Cel zadania: Przedstaw wszystkie poniższe wiersze w postaci listy JSON złożonej z napisów, po jednym napisie na każdą linię. Puste linie pomiń.

Fragment zbioru danych:
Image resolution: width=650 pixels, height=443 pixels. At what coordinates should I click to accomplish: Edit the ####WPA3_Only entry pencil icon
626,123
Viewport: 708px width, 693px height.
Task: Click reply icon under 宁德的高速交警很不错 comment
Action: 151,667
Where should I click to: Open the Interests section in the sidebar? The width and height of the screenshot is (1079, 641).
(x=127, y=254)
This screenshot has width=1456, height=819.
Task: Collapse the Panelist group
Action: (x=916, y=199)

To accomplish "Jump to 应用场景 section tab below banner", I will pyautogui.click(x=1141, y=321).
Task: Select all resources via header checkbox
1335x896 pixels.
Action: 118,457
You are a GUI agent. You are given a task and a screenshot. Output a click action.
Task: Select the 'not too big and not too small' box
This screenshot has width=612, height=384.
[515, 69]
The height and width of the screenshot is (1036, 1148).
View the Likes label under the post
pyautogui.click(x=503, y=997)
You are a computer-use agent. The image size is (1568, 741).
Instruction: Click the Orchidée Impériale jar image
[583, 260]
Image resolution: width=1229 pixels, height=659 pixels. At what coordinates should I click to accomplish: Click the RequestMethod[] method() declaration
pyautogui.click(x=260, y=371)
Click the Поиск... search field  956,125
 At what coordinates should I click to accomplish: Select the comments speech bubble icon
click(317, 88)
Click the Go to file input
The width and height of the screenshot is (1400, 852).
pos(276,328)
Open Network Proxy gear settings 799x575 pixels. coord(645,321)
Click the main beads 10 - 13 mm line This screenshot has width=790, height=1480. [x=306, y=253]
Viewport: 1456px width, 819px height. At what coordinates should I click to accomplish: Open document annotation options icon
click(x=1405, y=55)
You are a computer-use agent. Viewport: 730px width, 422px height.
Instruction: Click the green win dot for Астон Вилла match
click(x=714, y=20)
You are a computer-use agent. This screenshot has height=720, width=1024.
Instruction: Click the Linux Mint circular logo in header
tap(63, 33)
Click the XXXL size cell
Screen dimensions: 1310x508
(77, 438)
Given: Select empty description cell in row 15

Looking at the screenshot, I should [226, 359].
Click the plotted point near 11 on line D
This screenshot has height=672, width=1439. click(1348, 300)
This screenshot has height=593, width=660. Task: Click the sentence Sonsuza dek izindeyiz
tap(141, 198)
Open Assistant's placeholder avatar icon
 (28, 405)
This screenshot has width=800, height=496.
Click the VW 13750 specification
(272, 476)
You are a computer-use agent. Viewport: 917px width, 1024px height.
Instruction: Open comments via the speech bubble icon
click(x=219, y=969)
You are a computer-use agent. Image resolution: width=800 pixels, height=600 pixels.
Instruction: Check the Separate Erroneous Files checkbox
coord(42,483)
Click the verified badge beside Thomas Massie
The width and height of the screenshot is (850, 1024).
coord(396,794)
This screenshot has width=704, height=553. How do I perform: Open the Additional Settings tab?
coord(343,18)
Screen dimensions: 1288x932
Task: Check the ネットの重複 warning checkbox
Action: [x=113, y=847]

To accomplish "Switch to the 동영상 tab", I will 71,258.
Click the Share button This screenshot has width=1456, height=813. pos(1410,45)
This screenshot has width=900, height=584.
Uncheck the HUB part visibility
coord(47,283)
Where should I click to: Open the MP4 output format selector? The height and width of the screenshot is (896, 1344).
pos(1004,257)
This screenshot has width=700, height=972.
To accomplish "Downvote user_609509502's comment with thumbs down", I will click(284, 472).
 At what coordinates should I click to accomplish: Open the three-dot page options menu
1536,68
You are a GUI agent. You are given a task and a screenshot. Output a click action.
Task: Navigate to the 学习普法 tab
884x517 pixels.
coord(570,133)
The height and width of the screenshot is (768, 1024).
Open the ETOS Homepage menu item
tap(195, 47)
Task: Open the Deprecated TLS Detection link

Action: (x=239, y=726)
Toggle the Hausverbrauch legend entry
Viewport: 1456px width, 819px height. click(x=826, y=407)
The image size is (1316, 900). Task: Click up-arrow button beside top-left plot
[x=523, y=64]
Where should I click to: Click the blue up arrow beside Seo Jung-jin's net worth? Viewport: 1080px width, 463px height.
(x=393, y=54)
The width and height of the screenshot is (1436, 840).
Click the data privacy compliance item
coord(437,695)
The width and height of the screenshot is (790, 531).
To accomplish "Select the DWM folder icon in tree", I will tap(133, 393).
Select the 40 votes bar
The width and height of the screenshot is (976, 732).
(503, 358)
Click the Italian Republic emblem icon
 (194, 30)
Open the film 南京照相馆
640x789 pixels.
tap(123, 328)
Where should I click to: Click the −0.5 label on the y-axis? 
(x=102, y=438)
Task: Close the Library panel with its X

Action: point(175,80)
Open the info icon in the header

Rozwiązane zadanie:
[
  "Image resolution: width=650 pixels, height=443 pixels. At what coordinates should I click to accomplish: Edit the ####WPA3_Only entry pencil icon",
  "626,123",
  "Viewport: 708px width, 693px height.",
  "Task: Click reply icon under 宁德的高速交警很不错 comment",
  "Action: 151,667",
  "Where should I click to: Open the Interests section in the sidebar? The width and height of the screenshot is (1079, 641).",
  "(x=127, y=254)",
  "This screenshot has width=1456, height=819.",
  "Task: Collapse the Panelist group",
  "Action: (x=916, y=199)",
  "To accomplish \"Jump to 应用场景 section tab below banner\", I will pyautogui.click(x=1141, y=321).",
  "Task: Select all resources via header checkbox",
  "1335x896 pixels.",
  "Action: 118,457",
  "You are a GUI agent. You are given a task and a screenshot. Output a click action.",
  "Task: Select the 'not too big and not too small' box",
  "This screenshot has width=612, height=384.",
  "[515, 69]",
  "The height and width of the screenshot is (1036, 1148).",
  "View the Likes label under the post",
  "pyautogui.click(x=503, y=997)",
  "You are a computer-use agent. The image size is (1568, 741).",
  "Instruction: Click the Orchidée Impériale jar image",
  "[583, 260]",
  "Image resolution: width=1229 pixels, height=659 pixels. At what coordinates should I click to accomplish: Click the RequestMethod[] method() declaration",
  "pyautogui.click(x=260, y=371)",
  "Click the Поиск... search field  956,125",
  " At what coordinates should I click to accomplish: Select the comments speech bubble icon",
  "click(317, 88)",
  "Click the Go to file input",
  "The width and height of the screenshot is (1400, 852).",
  "pos(276,328)",
  "Open Network Proxy gear settings 799x575 pixels. coord(645,321)",
  "Click the main beads 10 - 13 mm line This screenshot has width=790, height=1480. [x=306, y=253]",
  "Viewport: 1456px width, 819px height. At what coordinates should I click to accomplish: Open document annotation options icon",
  "click(x=1405, y=55)",
  "You are a computer-use agent. Viewport: 730px width, 422px height.",
  "Instruction: Click the green win dot for Астон Вилла match",
  "click(x=714, y=20)",
  "You are a computer-use agent. This screenshot has height=720, width=1024.",
  "Instruction: Click the Linux Mint circular logo in header",
  "tap(63, 33)",
  "Click the XXXL size cell",
  "Screen dimensions: 1310x508",
  "(77, 438)",
  "Given: Select empty description cell in row 15",
  "Looking at the screenshot, I should [226, 359].",
  "Click the plotted point near 11 on line D",
  "This screenshot has height=672, width=1439. click(1348, 300)",
  "This screenshot has height=593, width=660. Task: Click the sentence Sonsuza dek izindeyiz",
  "tap(141, 198)",
  "Open Assistant's placeholder avatar icon",
  " (28, 405)",
  "This screenshot has width=800, height=496.",
  "Click the VW 13750 specification",
  "(272, 476)",
  "You are a computer-use agent. Viewport: 917px width, 1024px height.",
  "Instruction: Open comments via the speech bubble icon",
  "click(x=219, y=969)",
  "You are a computer-use agent. Image resolution: width=800 pixels, height=600 pixels.",
  "Instruction: Check the Separate Erroneous Files checkbox",
  "coord(42,483)",
  "Click the verified badge beside Thomas Massie",
  "The width and height of the screenshot is (850, 1024).",
  "coord(396,794)",
  "This screenshot has width=704, height=553. How do I perform: Open the Additional Settings tab?",
  "coord(343,18)",
  "Screen dimensions: 1288x932",
  "Task: Check the ネットの重複 warning checkbox",
  "Action: [x=113, y=847]",
  "To accomplish \"Switch to the 동영상 tab\", I will 71,258.",
  "Click the Share button This screenshot has width=1456, height=813. pos(1410,45)",
  "This screenshot has width=900, height=584.",
  "Uncheck the HUB part visibility",
  "coord(47,283)",
  "Where should I click to: Open the MP4 output format selector? The height and width of the screenshot is (896, 1344).",
  "pos(1004,257)",
  "This screenshot has width=700, height=972.",
  "To accomplish \"Downvote user_609509502's comment with thumbs down\", I will click(284, 472).",
  " At what coordinates should I click to accomplish: Open the three-dot page options menu",
  "1536,68",
  "You are a GUI agent. You are given a task and a screenshot. Output a click action.",
  "Task: Navigate to the 学习普法 tab",
  "884x517 pixels.",
  "coord(570,133)",
  "The height and width of the screenshot is (768, 1024).",
  "Open the ETOS Homepage menu item",
  "tap(195, 47)",
  "Task: Open the Deprecated TLS Detection link",
  "Action: (x=239, y=726)",
  "Toggle the Hausverbrauch legend entry",
  "Viewport: 1456px width, 819px height. click(x=826, y=407)",
  "The image size is (1316, 900). Task: Click up-arrow button beside top-left plot",
  "[x=523, y=64]",
  "Where should I click to: Click the blue up arrow beside Seo Jung-jin's net worth? Viewport: 1080px width, 463px height.",
  "(x=393, y=54)",
  "The width and height of the screenshot is (1436, 840).",
  "Click the data privacy compliance item",
  "coord(437,695)",
  "The width and height of the screenshot is (790, 531).",
  "To accomplish \"Select the DWM folder icon in tree\", I will tap(133, 393).",
  "Select the 40 votes bar",
  "The width and height of the screenshot is (976, 732).",
  "(503, 358)",
  "Click the Italian Republic emblem icon",
  " (194, 30)",
  "Open the film 南京照相馆",
  "640x789 pixels.",
  "tap(123, 328)",
  "Where should I click to: Click the −0.5 label on the y-axis? ",
  "(x=102, y=438)",
  "Task: Close the Library panel with its X",
  "Action: point(175,80)",
  "Open the info icon in the header"
]